Design: Jason Durgin, Supriya Kalidas, Kirill Mazin
Icon design: Kirill Mazin, Carl Bender, Alice Bybee
Levi's marketing department needed a team that could design a high volume of customer marketing and internal sales tools. Iron Creative became their agency of record, and produced both internal and external facing pieces. This included seasonal product offering brochures for vendors, to window displays and digital marketing on sites such as Amazon, JC Penney, Macy’s and Belk.
Creative Direction: Matt Cooke
Design Direction: Alice Bybee
Design: Dave Caraker, Alice Bybee
BTicino is a household name in Europe when it comes to high-end light switches, wall plates and other electrical-device peripherals. When they started sales in the U.S., the European aesthetics weren’t hitting the mark. Iron Creative was able to redesign all their materials to better align with American luxury sensibilities.
The deliverables included content strategy and design for all their marketing materials and sales tools, as well as providing their sales people with tools (catalogs, switch plate presentation kits) and resources.
Design Direction: Alice Bybee
Design: Alice Bybee, Joe Chang
Purcell Murray is the California distributor for luxury kitchen brands such as Thermador, Bosch, Gaggenau, La Cornue. Their focus initially was on the individual brands and providing the many stores that carried these brands with tools to promote and increase sales through education and incentives.
After an evaluation of Purcell Murray's primary target customers and their behavior, Iron Creative created a new brand look and feel for Purcell Murray itself, which acted as an over-arching center for the various brands, changing the message from distributor, to partner.

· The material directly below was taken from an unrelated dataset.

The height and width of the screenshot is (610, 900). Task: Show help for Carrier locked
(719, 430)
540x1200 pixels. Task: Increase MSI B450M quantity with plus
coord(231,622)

Creative Direction: Matt Cooke, John Walsh
Design Direction: Alice Bybee
Design: Dave Caraker, Theresa Barrocio, Alice Bybee
This integrated campaign for the Chihuly exhibit was based on the metaphorical cutting edge of his work. It helped generate city-wide buzz and led to an increased number of visitors to the de Young Museum to see the show.
Work done at Iron Creative
The Marine Mammal Center is a world renown research center, as well as a rescue organization. It was key to the Center that this aspect not be lost amidst all the more publicized, media attention-getting sea lion images people were seeing.
The new positioning, that the shared ocean environment is essential to the health of all life, and brand essence – interdependence – informed the identity, reflecting the basic interconnectedness of the health and well-being of marine mammals, humans and thus, the entire ecosystem.
Work done at Anthem Worldwide
Environmental illustration: Miguel Osorio
Video rendering: Butler, Shine and Sterns
Tomorrow Partners was contracted to collaborate on creating paper-based health information systems to improve the health outcomes and access to equitable care of people living in several low- and middle-income countries across Africa.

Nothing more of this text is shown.